An Important Ethical Note
Myanmar’s mineral wealth comes with a sobering backdrop. Decades of political instability and military rule have cast a shadow over the country’s gemstone trade. Following the expiration of official mining licenses in 2020 and a military coup in 2021, gemstone mining in Mogok has expanded through informal, largely unregulated channels. Unsafe conditions, forced labor, and exploitation of miners have drawn widespread international concern. Some organizations and buyers have chosen to boycott materials sourced from Myanmar in response.
Where Is Kyawthuite Today?
The world’s only known specimen of kyawthuite is on permanent display at the Natural History Museum of Los Angeles County (LACMA’s NHM) in Los Angeles, California.
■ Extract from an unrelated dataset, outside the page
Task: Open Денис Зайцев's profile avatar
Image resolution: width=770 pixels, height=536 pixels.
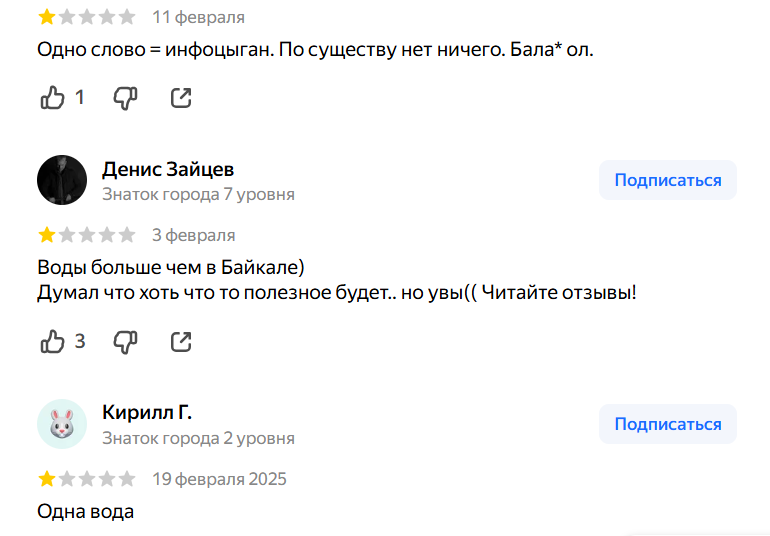Action: click(x=62, y=180)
The museum has described it as one of the most extraordinary additions to its gem and mineral collection.

Because there is only one specimen and it is classified as priceless, kyawthuite is not available for purchase, trade, or commercial use in any form. A nearly identical synthetic compound (BiSbO₄) does exist and can be produced in a laboratory, but the naturally occurring mineral is, for all practical purposes, irreplaceable.
Kyawthuite occupies a category entirely its own. While other extremely rare gems are valued in tens or hundreds of thousands of dollars per carat, the singularity of kyawthuite places it beyond any conventional pricing framework.
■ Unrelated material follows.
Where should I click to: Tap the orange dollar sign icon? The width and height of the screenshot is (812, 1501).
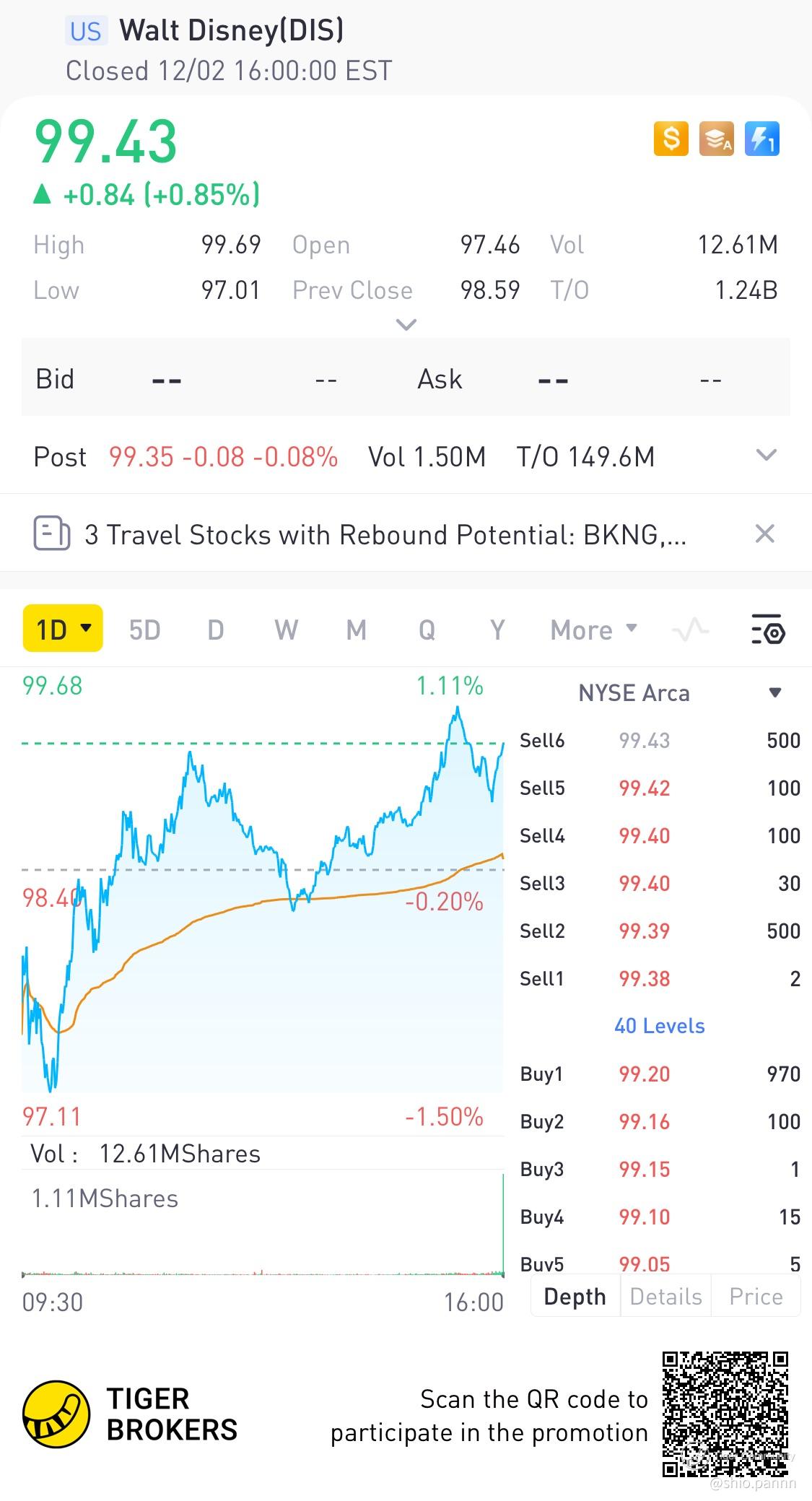671,138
Kyawthuite vs. Other Rare Minerals
| Mineral | Number of Specimens | Estimated Value |
| Kyawthuite | 1 | Priceless |
| Painite | Handful | $50,000–$60,000/carat |
| Alexandrite (fine) | Very rare | $70,000+/carat |
| Red Diamond | Extremely rare | $1,000,000+/carat |
Frequently Asked Questions About Kyawthuite
Can you buy kyawthuite?
No. The only known specimen is housed in a museum and is considered priceless. It is not for sale, and no other natural specimens exist to purchase.
Is kyawthuite a gemstone or a mineral?
It is technically both. Kyawthuite is classified as a mineral based on its chemistry and crystal structure, but because it has been faceted and exhibits gem-like optical properties, it is also considered a gemstone in the broader sense.
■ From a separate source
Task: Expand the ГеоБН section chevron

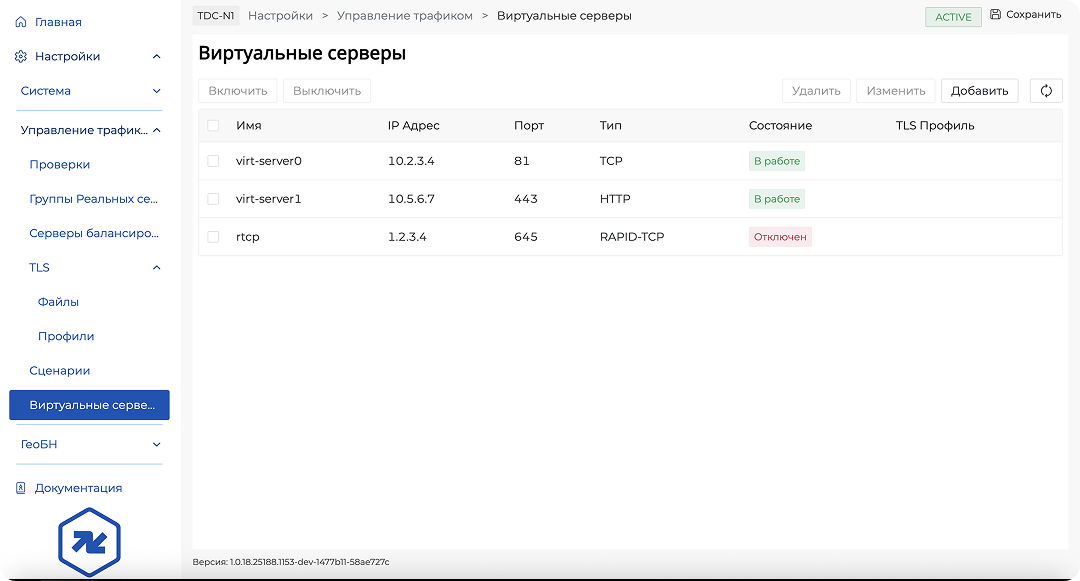Action: (156, 444)
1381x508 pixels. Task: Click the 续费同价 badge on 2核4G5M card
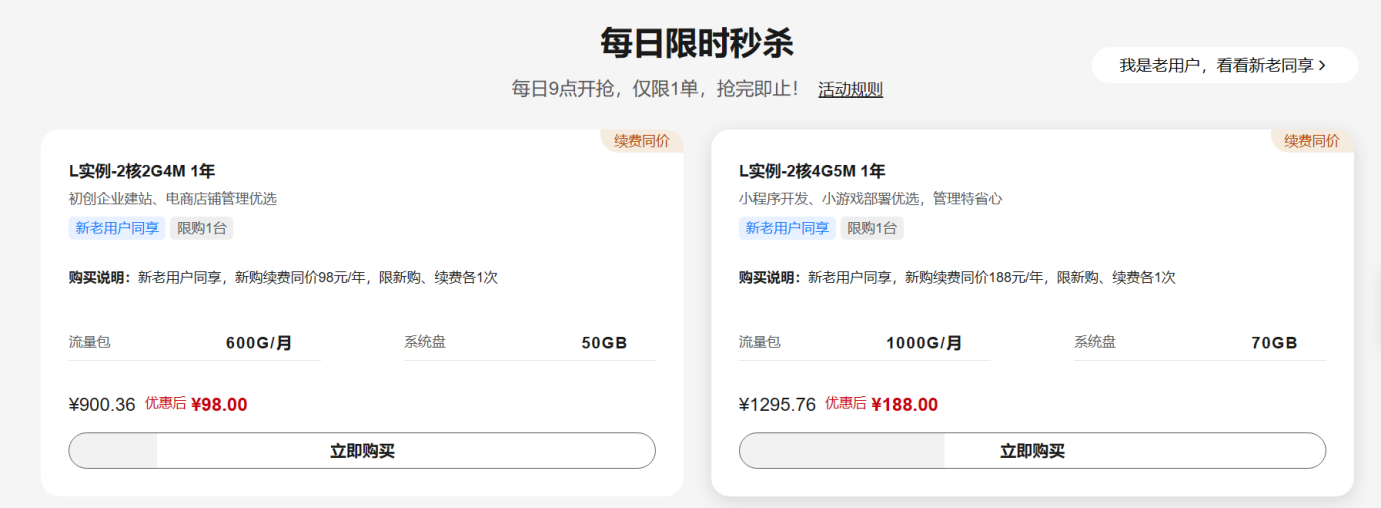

Why is kyawthuite so rare?
Its constituent elements (bismuth, antimony, and oxygen) are not extraordinarily rare on their own, but the exact geological conditions required to combine them into the BiSbO₄ structure appear to have occurred only once, or at least only one specimen has ever been discovered.
Is there a synthetic version of kyawthuite?
Yes. The synthetic compound BiSbO₄ was already known to scientists before kyawthuite’s discovery, which actually helped them identify the natural specimen. Synthetic kyawthuite can be produced in a laboratory setting, but it holds far less scientific and historical significance than the natural mineral.
What does kyawthuite look like?
The specimen is a transparent, reddish-orange faceted gem. On first glance, it resembles amber or topaz, which is why sapphire hunters initially overlooked it when it was first discovered.
Key Takeaways
Kyawthuite is more than just the world’s rarest mineral, it is a geological mystery, a window into the extraordinary forces that shaped Myanmar’s landscape, and a reminder that Earth still holds secrets we are only beginning to understand. With a single specimen weighing a fraction of a gram, it represents the ultimate extreme of mineral rarity.
Whether you are a gemologist, a geology enthusiast, or simply someone fascinated by the natural world, kyawthuite captures the imagination precisely because of its singularity. There is only one. And it sits, quietly, in a museum in Los Angeles, the sole witness to a geological event that may never be replicated.
Sources:
International Mineralogical Association; Natural History Museum of Los Angeles County; Mineralogical Magazine (Kampf et al., 2017); Caltech Mineral Database.